I am not doing it to show it to people or to have anyone read it, but to remain in Savitri's atmosphere, for I love that atmosphere. It will give me an hour of concentration, and I'll see if by chance.... I have no gift for poetry, but I'll see if it comes! (It surely won't come from a mentality developed in this present existence – there's no poetic gift!) So it's interesting, I'll see if anything comes. I am going to give it a try.
I know that light. I am immediately plunged into it each time I read Savitri. It is a very, very beautiful light.
So I am going to see.
First of all, I'll concentrate on it just as Sri Aurobindo said it in English, using French words. Then I'll see if something comes WITHOUT changing anything – that is, if the same inspiration he had comes in French. It will be an interesting thing to do. If I can do one, two, three lines a day, that's all I need; I will spend one hour every day like that.
I don't have anything in mind. All I know is that being in that light above gives me great joy. For it is a supramental light – a supramental light of aesthetic beauty, and very, very harmonious.
So now I don't mind finishing The Synthesis. I was a little bothered because I have no other books by Sri Aurobindo to translate that can help me in my sadhana: there was only The Synthesis. As I said, it always came right on time, just when it was needed for a particular experience.
When this new translation is finished (because I know Savitri, I know what it is), I know that when it's finished... either I'll be there or else things will take a very long time.1
All his other books that could help me are already translated. And with Savitri, the idea isn't to make a translation, but to SEE. To try something. To give me the daily experience of that contact.
I had some magnificent experiences when I read it the first time (two years ago, I believe). Wonderful, wonderful experiences! And since then, each time I read those lines, the same thing happens – not the same experience, but I come in contact with the same realm.
It will be an interesting thing to do.
It's more interesting than listening to everybody's stories! Oh .. (Mother raps her head).
That's all.
ADDENDUM
(These are the last lines of Savitri Mother translated. They were found in her notebook under the date July 1, 1970.)

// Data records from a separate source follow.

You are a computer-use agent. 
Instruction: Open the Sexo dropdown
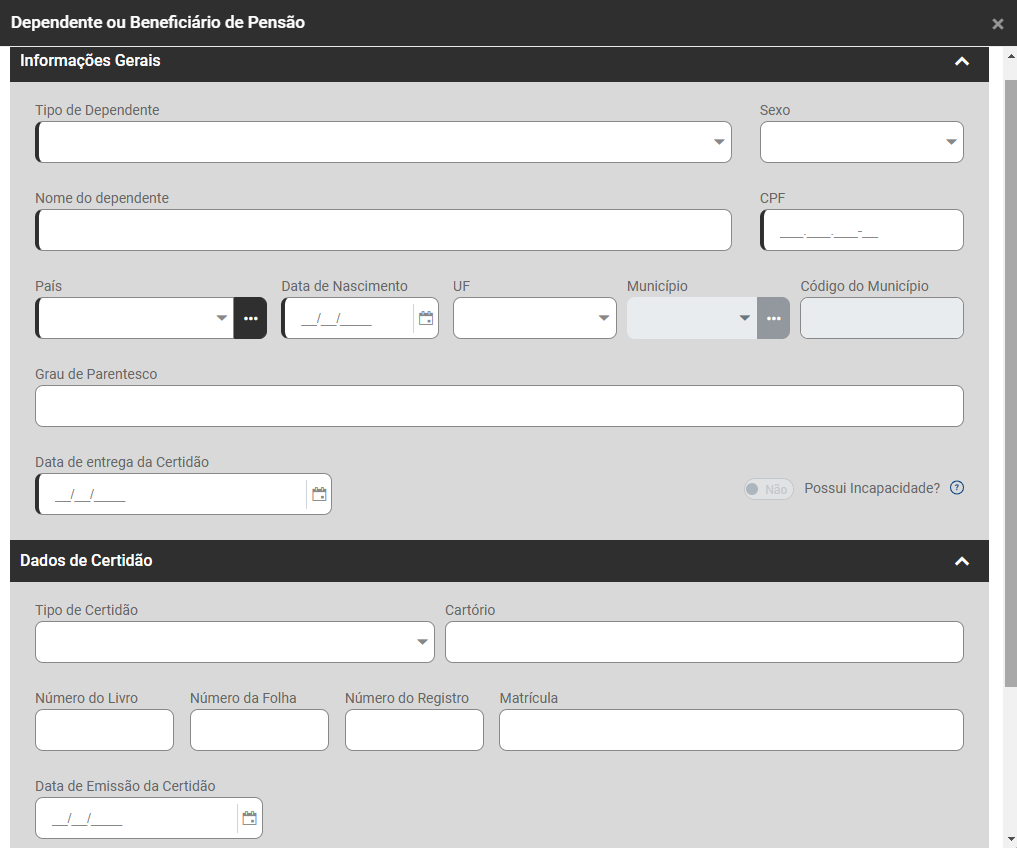tap(861, 142)
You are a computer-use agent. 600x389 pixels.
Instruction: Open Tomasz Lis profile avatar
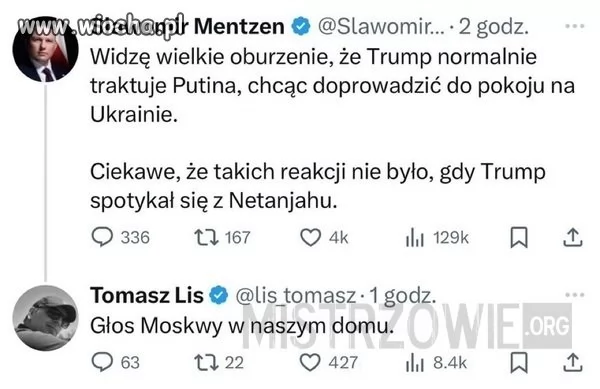[x=46, y=317]
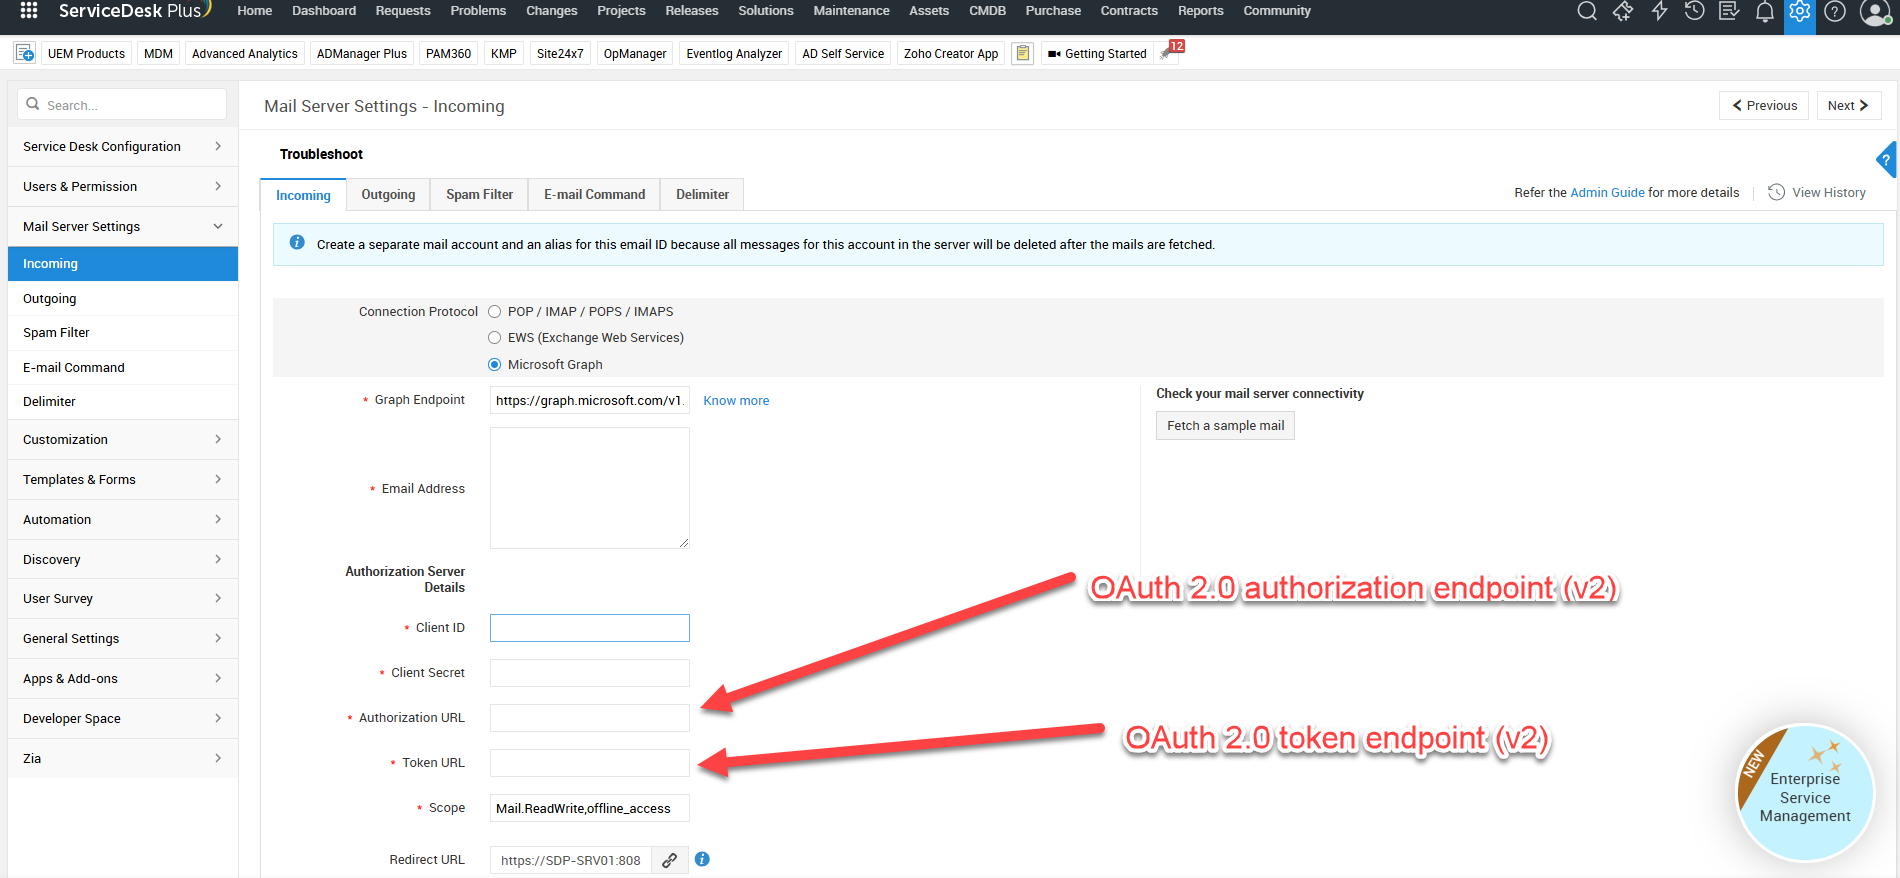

But how shall I seek rest in endless peace
Who house the mighty Mother's violent force,
Her vision turned to read the enigmaed world,
Her will tempered in the blaze of Wisdom's sun
And the flaming silence of her heart of love?
The world is a spiritual paradox
Invented by a need in the Unseen,
A poor translation to the creature's sense
Of That which for ever exceeds idea and speech,
A symbol of what can never be symbolised,
A language mispronounced, misspelt, yet true.2
(X.IV.647)
(Mother's translation)
1.7.1970
Mais comment puis-je chercher le repos dans une paix sans fin
Moi qui abrite la force violente de la formidable Mère,
Sa vision attentive à lire le monde énigmatique,
Sa volonté trempée par le brasier du soleil de la Sagesse
Et le silence flamboyant de son coeur d'amour?
Le monde est un paradoxe spirituel
Inventé par un besoin dans l'Invisible,
Une pauvre traduction pour les sens des créatures
De Cela qui à jamais dépasse l'idée et la parole,
Un symbole de ce qui ne peut jamais être symbolisé,
Un langage mal prononcé, mal épelé, pourtant vrai.
1 See in the Addendum the last lines of Savitri that Mother translated.
2 Here are the three following lines, which Mother never translated:
Its powers have come from the eternal heights
And plunged into the inconscient dim Abyss
And risen from it to do their marvelous work.